Starting from the line that holds "[Open menu] (46, 44)", output exactly each line through the end of the listing. Do not copy pictures.

■ **EXERCISE DATA**
######

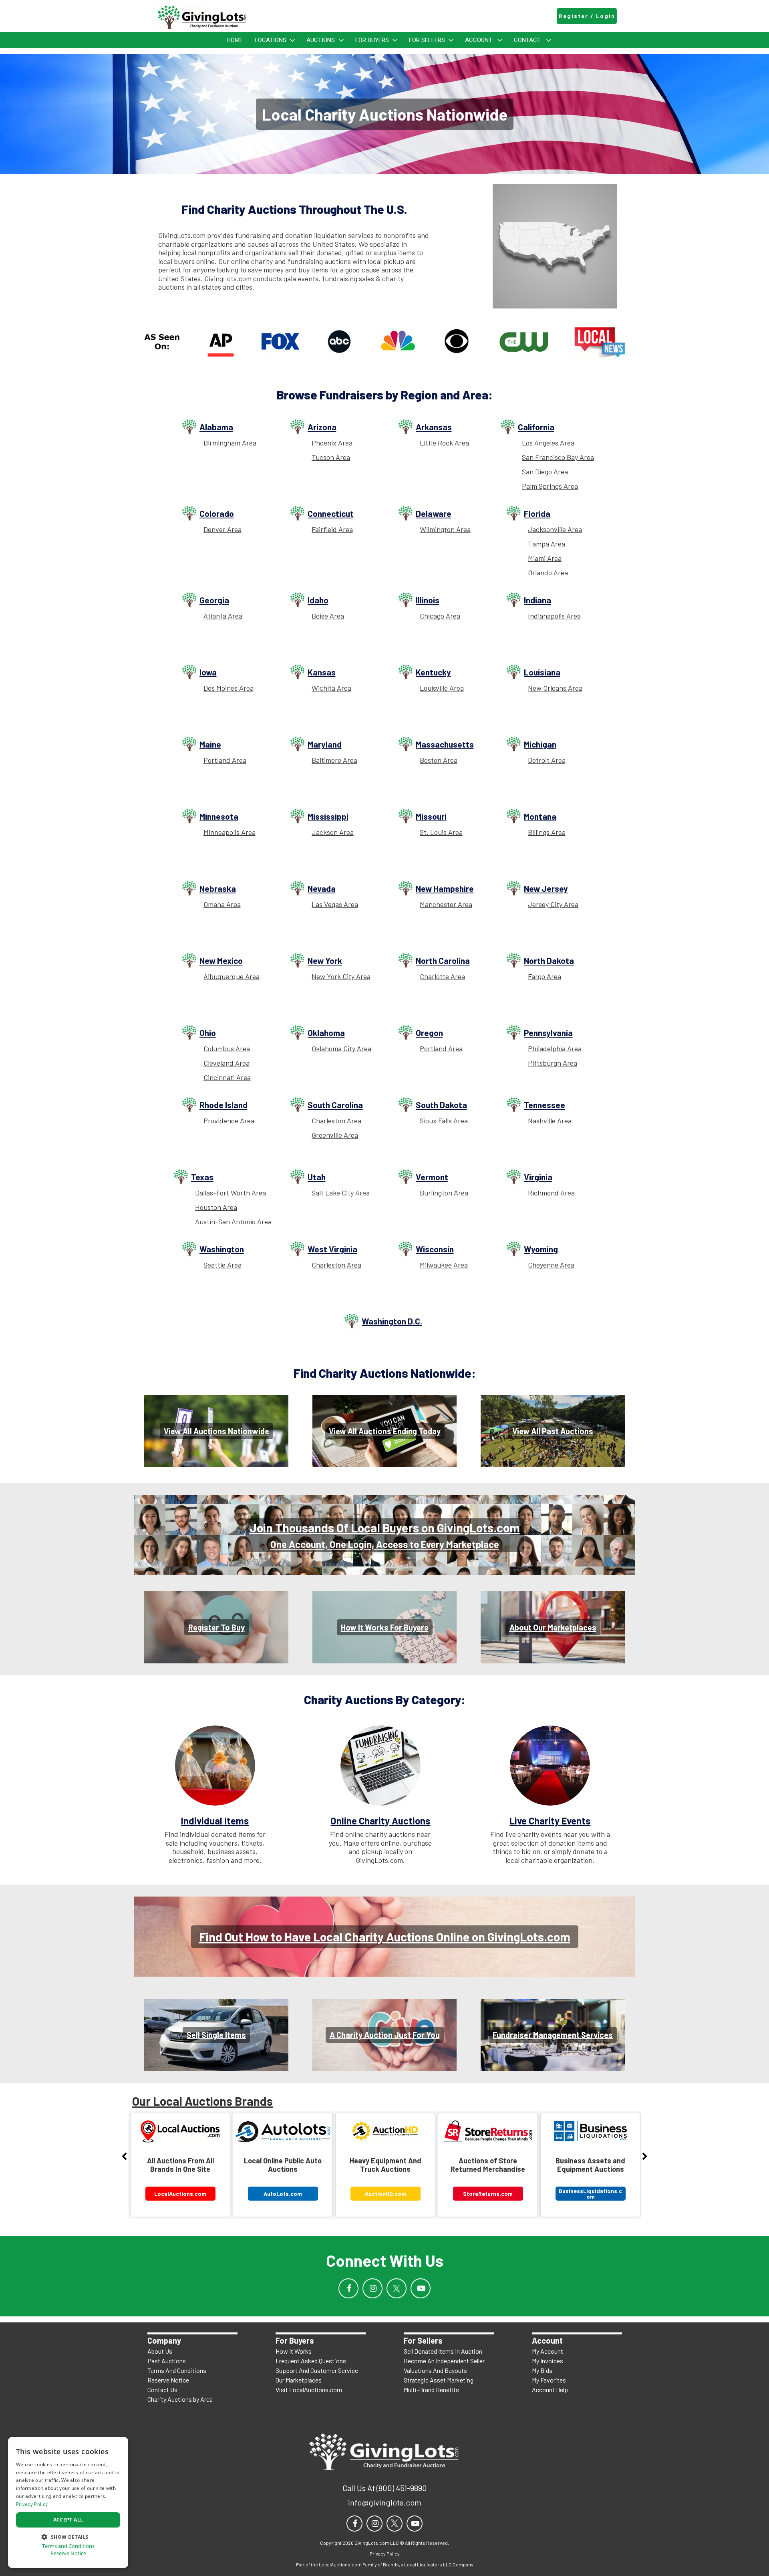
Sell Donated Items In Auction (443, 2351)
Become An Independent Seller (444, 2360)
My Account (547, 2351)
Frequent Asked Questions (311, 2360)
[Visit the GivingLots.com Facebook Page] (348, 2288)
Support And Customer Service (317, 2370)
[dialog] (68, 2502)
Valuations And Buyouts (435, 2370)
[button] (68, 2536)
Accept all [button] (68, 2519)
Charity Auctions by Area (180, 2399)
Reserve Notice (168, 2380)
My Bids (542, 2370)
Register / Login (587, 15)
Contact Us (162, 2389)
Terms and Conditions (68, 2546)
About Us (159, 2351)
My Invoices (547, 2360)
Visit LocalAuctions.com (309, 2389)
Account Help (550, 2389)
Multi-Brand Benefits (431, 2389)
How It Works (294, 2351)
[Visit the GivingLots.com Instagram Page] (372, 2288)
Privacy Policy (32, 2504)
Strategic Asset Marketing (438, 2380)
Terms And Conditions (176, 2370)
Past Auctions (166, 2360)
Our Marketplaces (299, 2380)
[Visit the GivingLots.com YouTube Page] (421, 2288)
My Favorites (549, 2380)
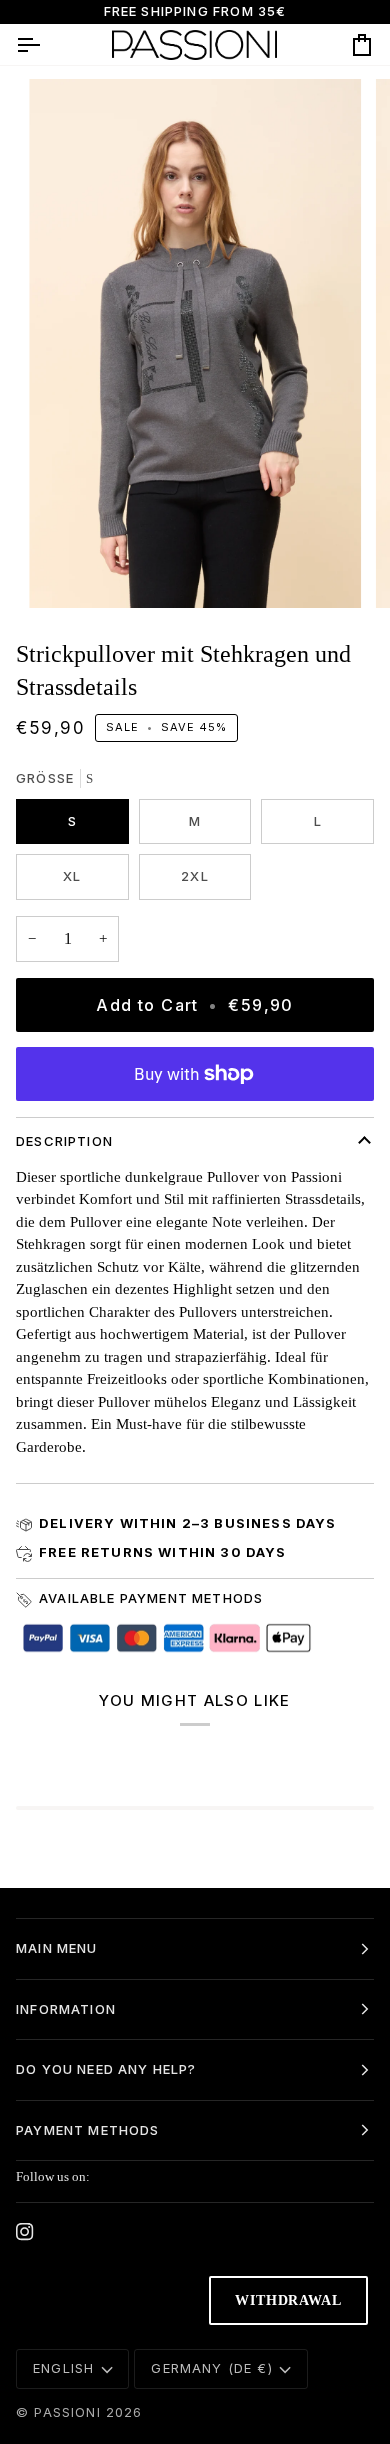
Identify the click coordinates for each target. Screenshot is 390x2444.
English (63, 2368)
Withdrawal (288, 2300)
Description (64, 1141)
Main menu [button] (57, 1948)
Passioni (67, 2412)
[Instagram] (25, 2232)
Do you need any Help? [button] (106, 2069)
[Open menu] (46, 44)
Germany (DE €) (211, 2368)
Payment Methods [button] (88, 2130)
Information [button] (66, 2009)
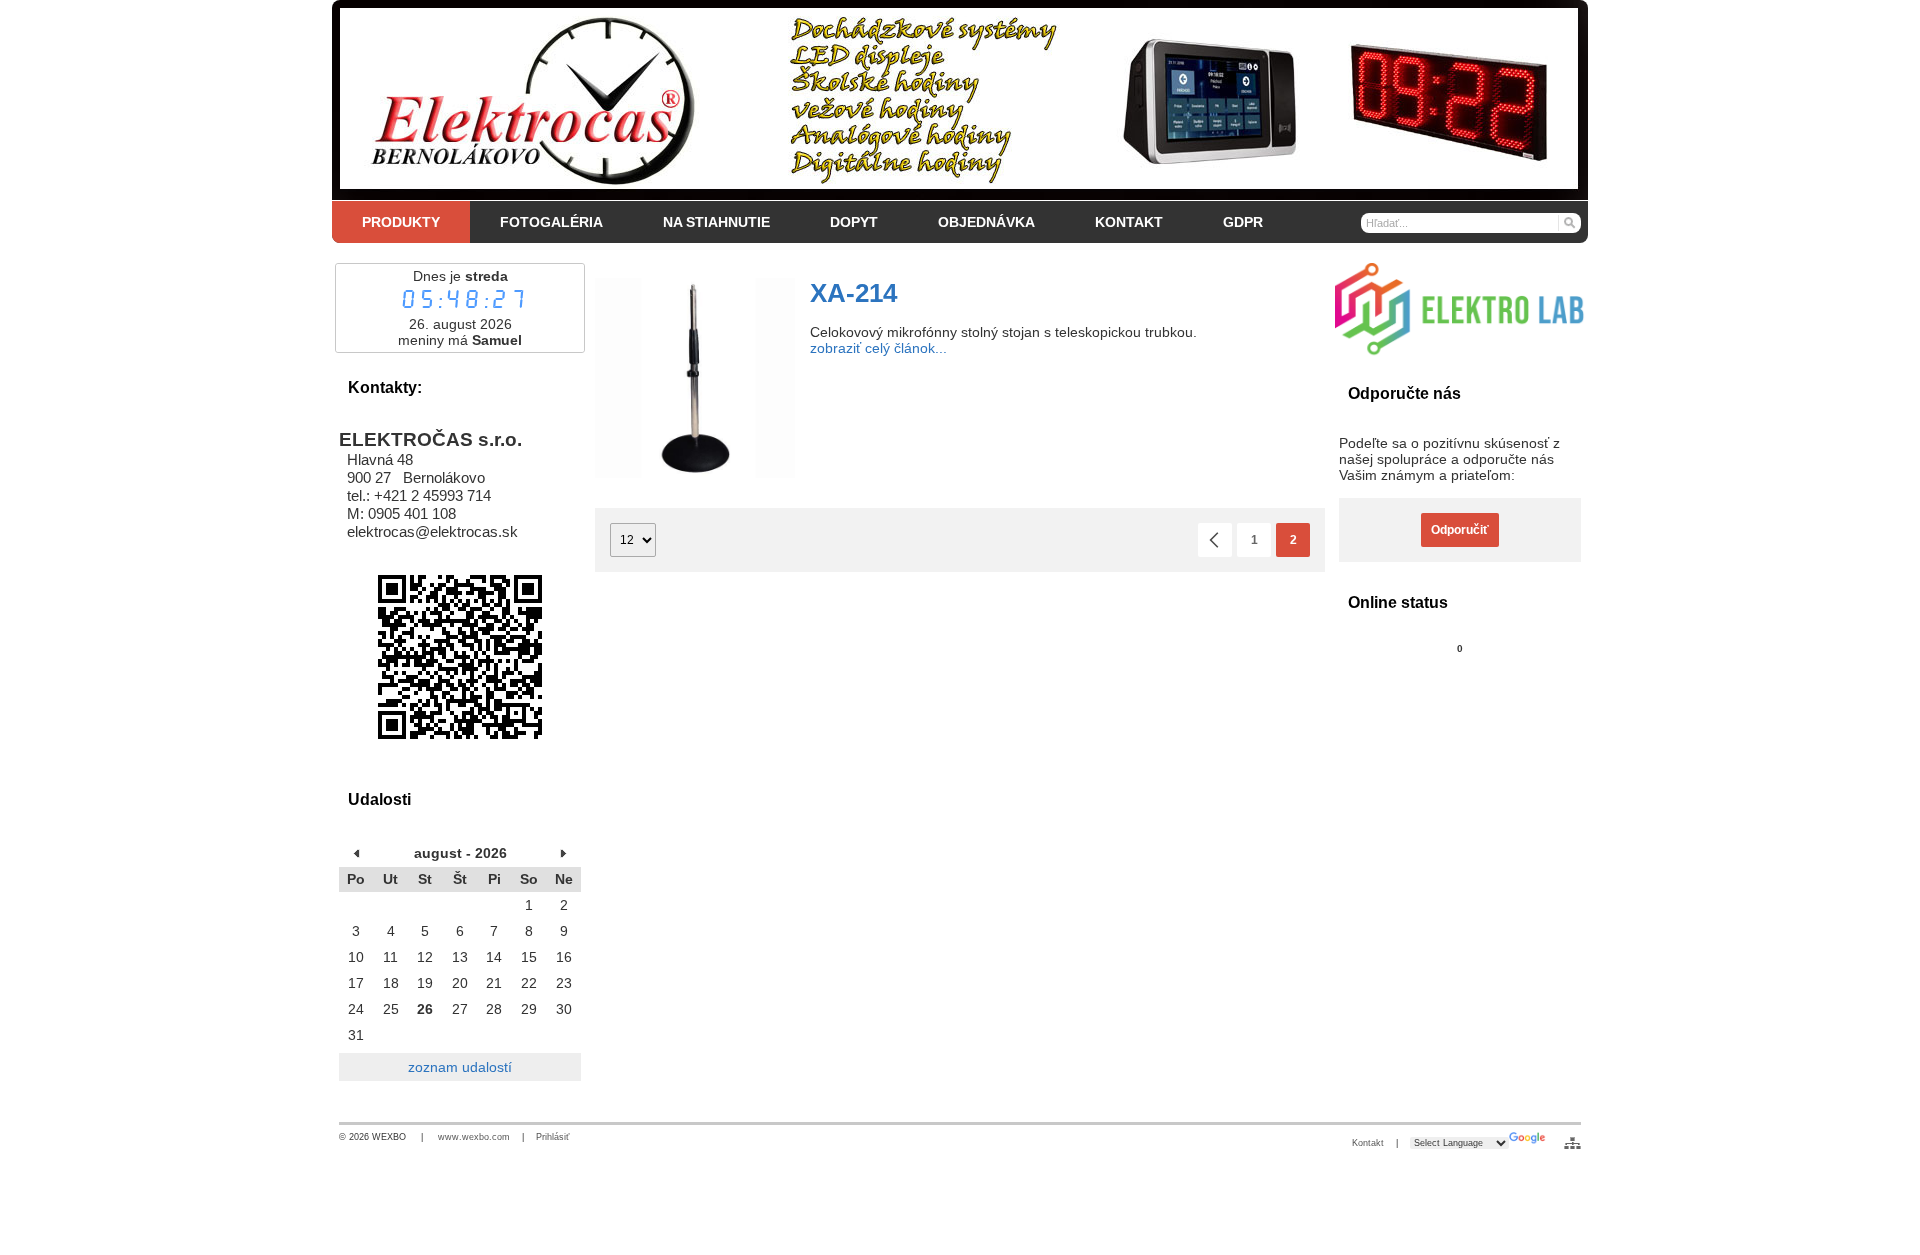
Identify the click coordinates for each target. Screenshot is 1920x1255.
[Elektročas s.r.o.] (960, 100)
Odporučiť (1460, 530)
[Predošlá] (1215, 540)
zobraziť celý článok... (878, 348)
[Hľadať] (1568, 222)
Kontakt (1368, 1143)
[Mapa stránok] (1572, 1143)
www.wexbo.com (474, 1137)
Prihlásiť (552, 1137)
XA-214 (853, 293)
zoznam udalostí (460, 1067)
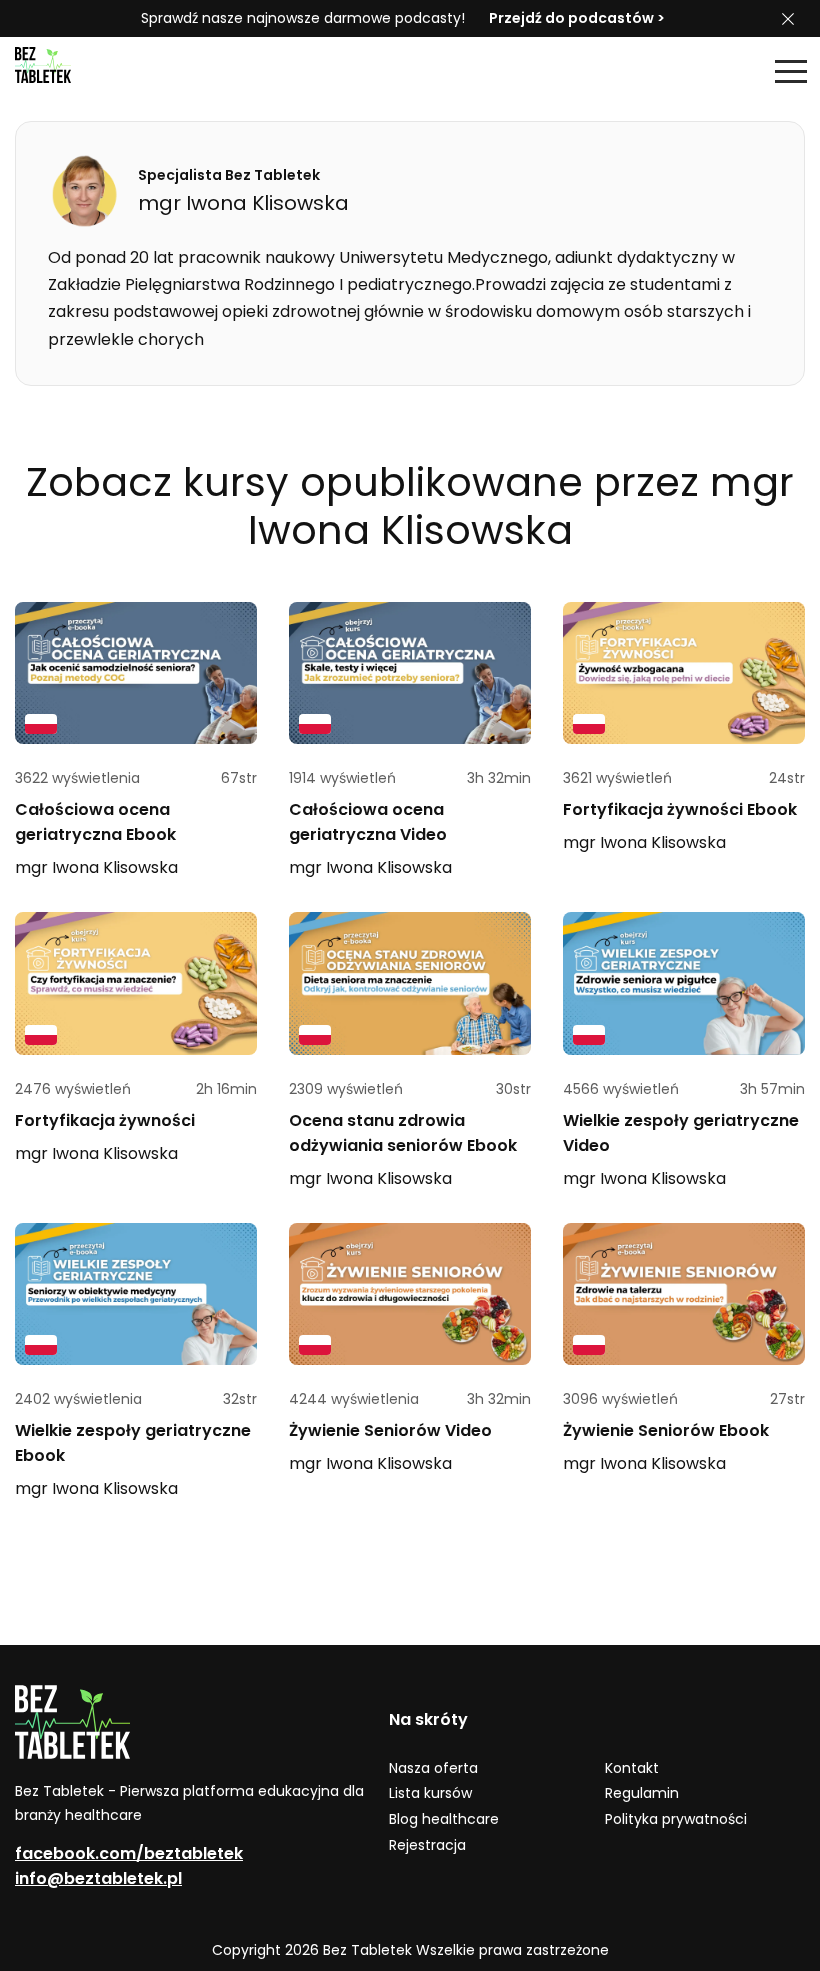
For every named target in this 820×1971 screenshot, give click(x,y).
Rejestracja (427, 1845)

######

■ **SOLUTION TO THE EXERCISE**
[Open menu] (46, 44)
Germany (DE €) (211, 2368)
Payment Methods [button] (88, 2130)
Information [button] (66, 2009)
Identify the click coordinates for each target. Screenshot is 1920x1255.
[Elektročas s.r.o.] (960, 100)
Odporučiť (1460, 530)
[Predošlá] (1215, 540)
zobraziť celý článok... (878, 348)
[Hľadať] (1568, 222)
Kontakt (1368, 1143)
[Mapa stránok] (1572, 1143)
www.wexbo.com (474, 1137)
Prihlásiť (552, 1137)
XA-214 (853, 293)
zoznam udalostí (460, 1067)
For every named target in this 820×1971 screenshot, give click(x,y).
Rejestracja (427, 1845)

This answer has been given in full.